Primo suicidio medicalmente assistito in Piemonte: morto in casa a Torino dopo mesi di attesa. Si tratta del primo caso in Piemonte. La procedura si è svolta al domicilio, con l’assistenza di sanitari scelti dal paziente e con il supporto tecnico-logistico dell’Asl TO4, come confermato dall’azienda sanitaria.

L’uomo, affetto da una malattia degenerativa irreversibile, aveva presentato la richiesta mesi fa e ha dovuto affrontare un lungo percorso fatto di perizie, valutazioni e passaggi formali. L’attesa, secondo quanto riportato, è durata tra nove e dieci mesi, evidenziando ancora una volta le difficoltà operative legate all’assenza di una legge nazionale chiara sul fine vita.
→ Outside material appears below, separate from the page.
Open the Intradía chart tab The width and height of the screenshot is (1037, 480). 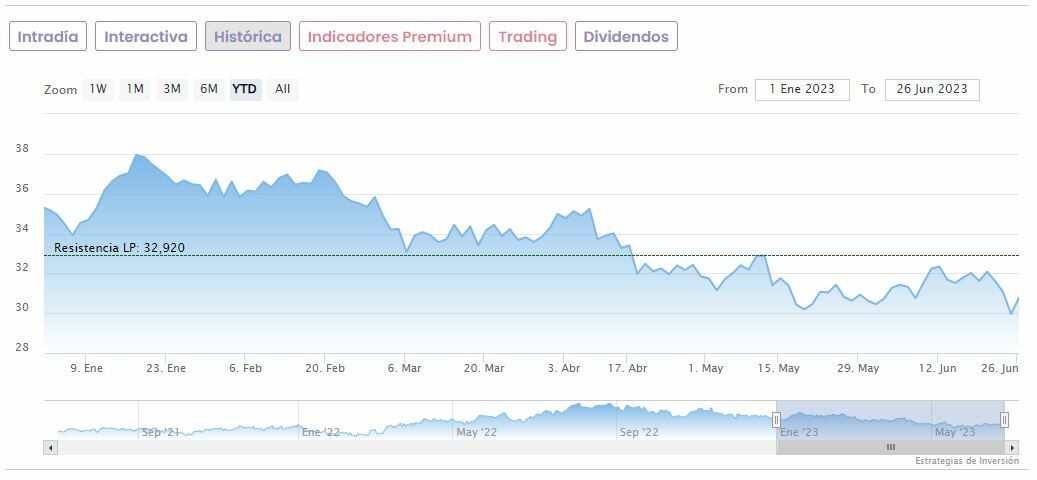[48, 37]
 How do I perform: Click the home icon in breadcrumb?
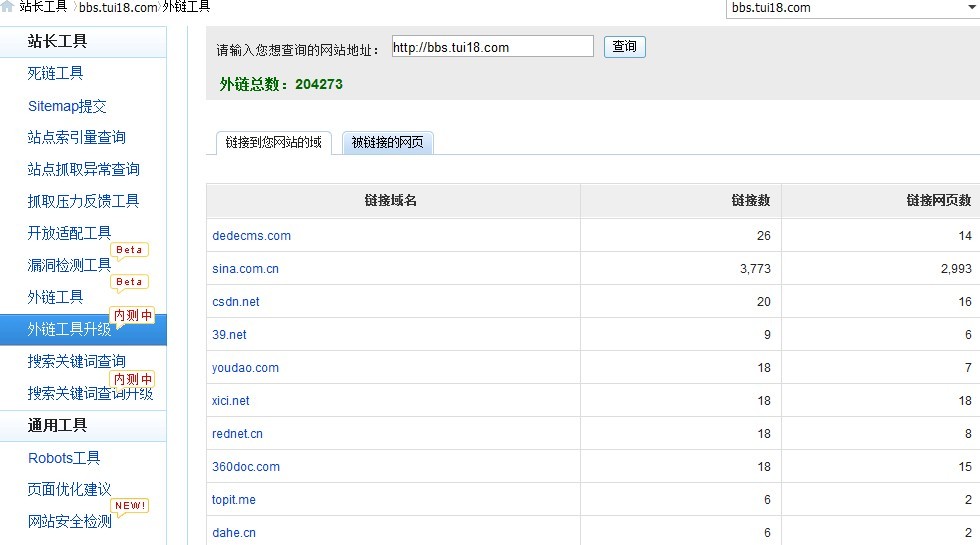click(x=7, y=7)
In un primo momento, la Asl aveva riconosciuto la presenza dei requisiti previsti dalla giurisprudenza della Corte costituzionale, ma aveva anche dichiarato di non poter garantire farmaci e assistenza. Successivamente la situazione si è sbloccata dopo l’intervento della Regione, che ha inviato una circolare alle aziende sanitarie per chiarire l’obbligo di applicare quanto stabilito dalle sentenze.

Secondo la procedura indicata, dopo la richiesta formale e la verifica dei requisiti da parte di una commissione, viene costituita un’équipe di sanitari volontari incaricata di assistere il paziente nell’auto-somministrazione del farmaco.